Collected data entries

====

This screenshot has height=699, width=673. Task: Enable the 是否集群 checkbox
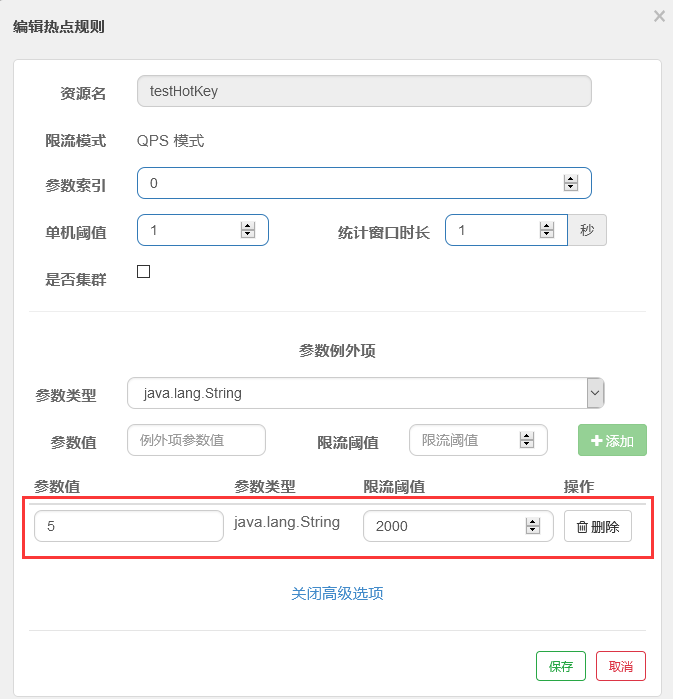[x=143, y=272]
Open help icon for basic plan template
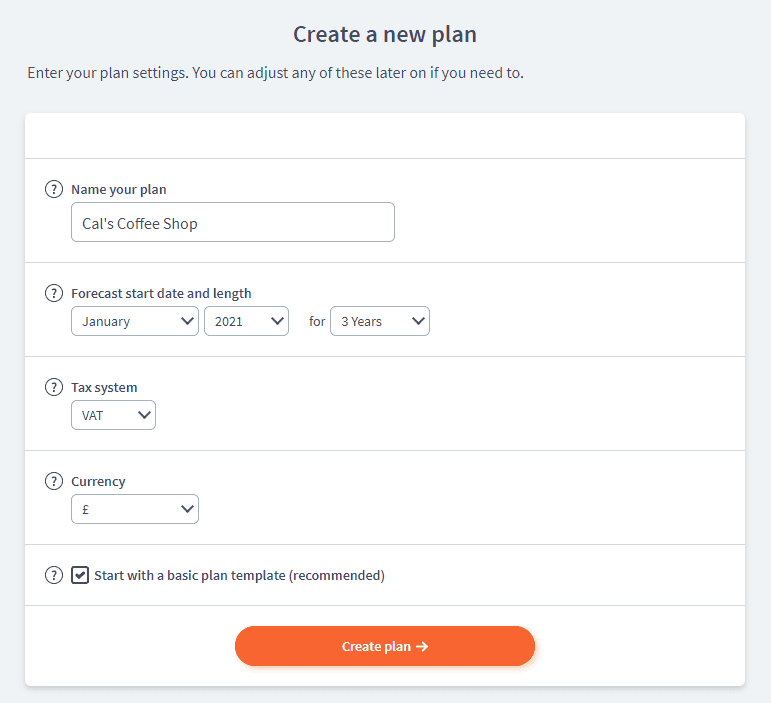This screenshot has height=703, width=771. point(54,575)
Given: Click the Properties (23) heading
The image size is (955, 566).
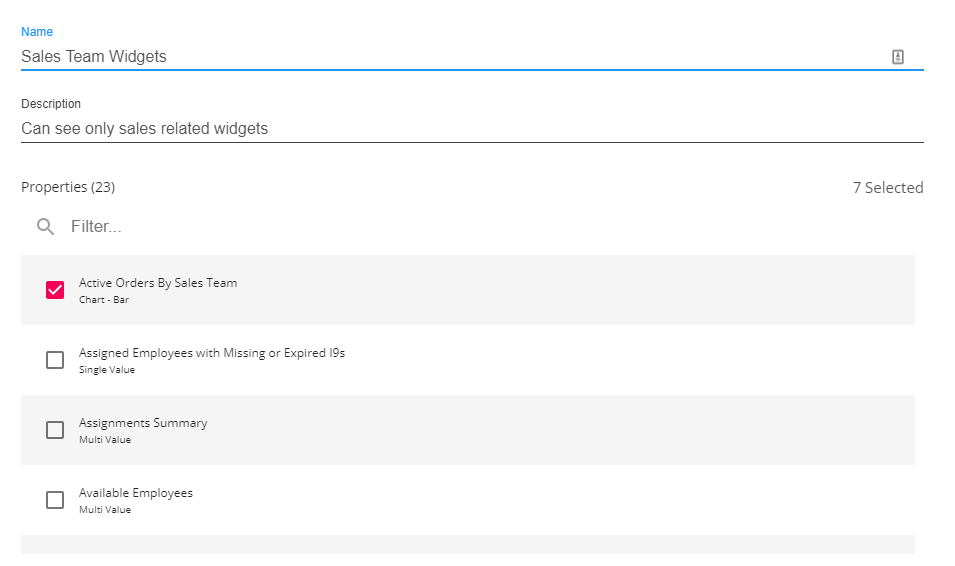Looking at the screenshot, I should click(68, 188).
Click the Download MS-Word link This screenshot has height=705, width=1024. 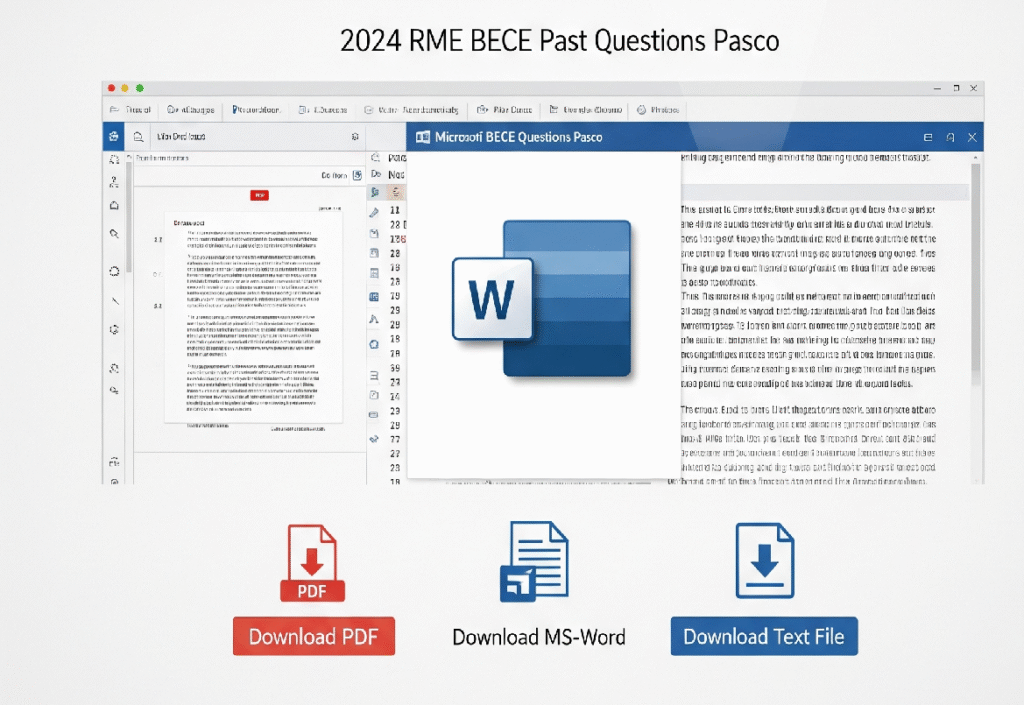(539, 637)
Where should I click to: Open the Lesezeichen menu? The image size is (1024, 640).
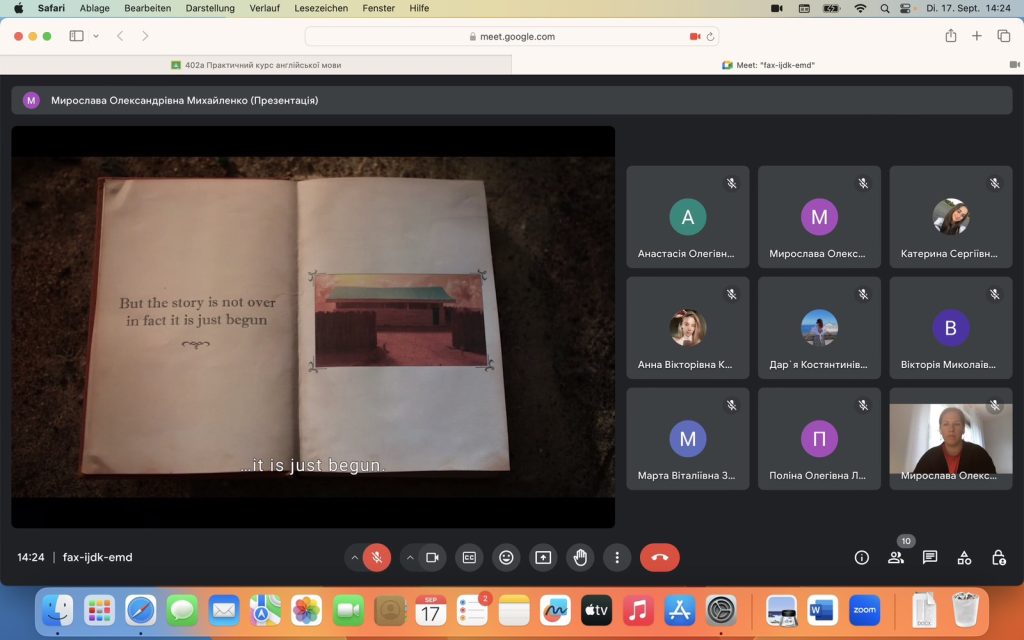(321, 8)
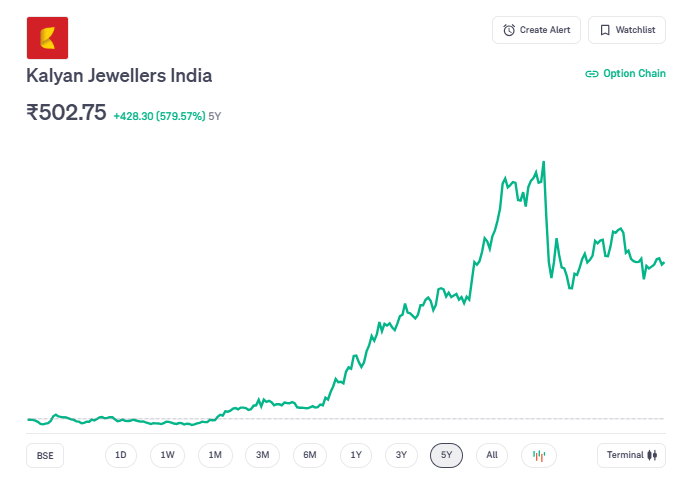Open the candlestick chart type icon

[539, 455]
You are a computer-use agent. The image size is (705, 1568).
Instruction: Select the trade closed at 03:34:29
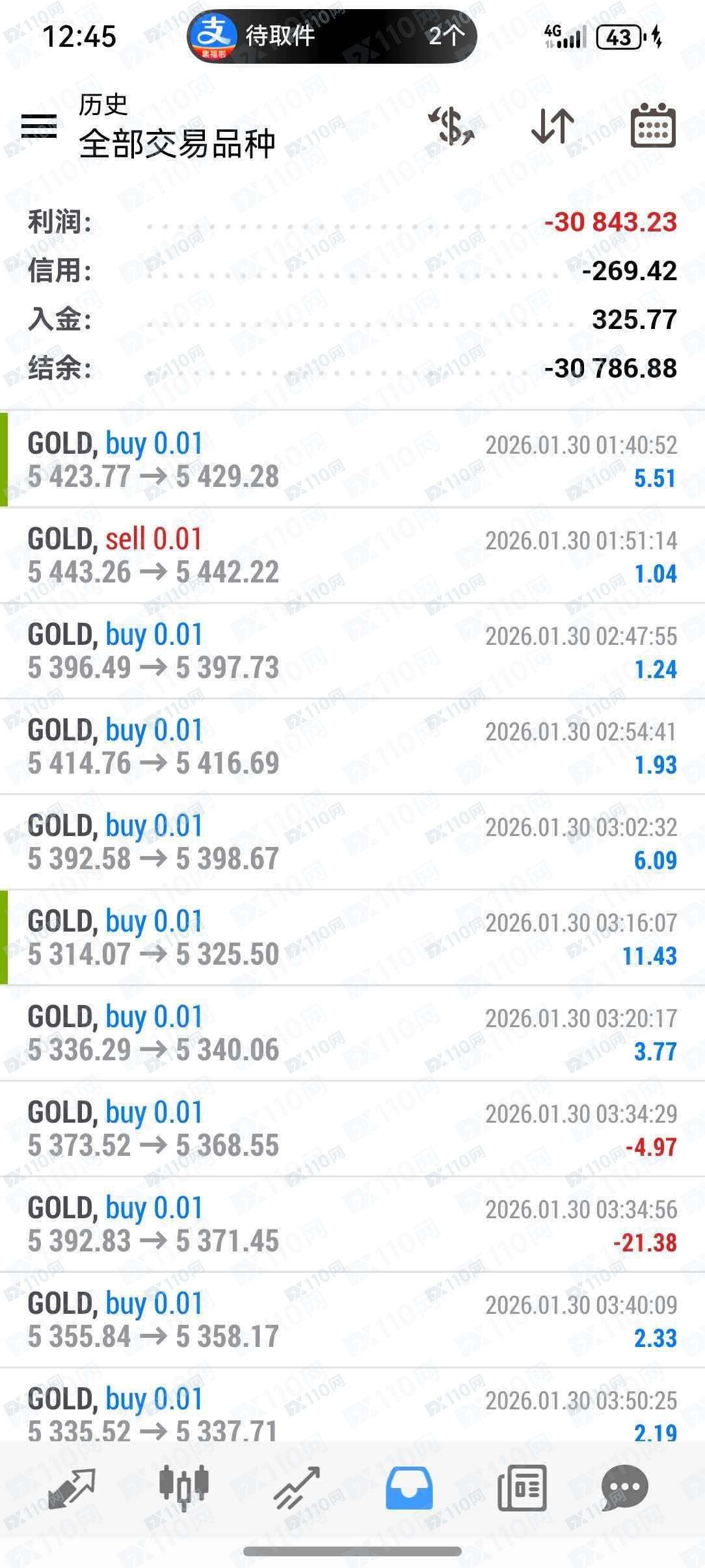tap(351, 1129)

====

* **WHAT YOU SHOULD DO**
Write out a verbatim copy of the lines from the line that contains "You are a computer-use" through the end of the entries above; pictures are not copied.

* **TASK OUTPUT**
You are a computer-use agent. The image size is (705, 1568).
Instruction: Select the trade closed at 03:34:29
tap(351, 1129)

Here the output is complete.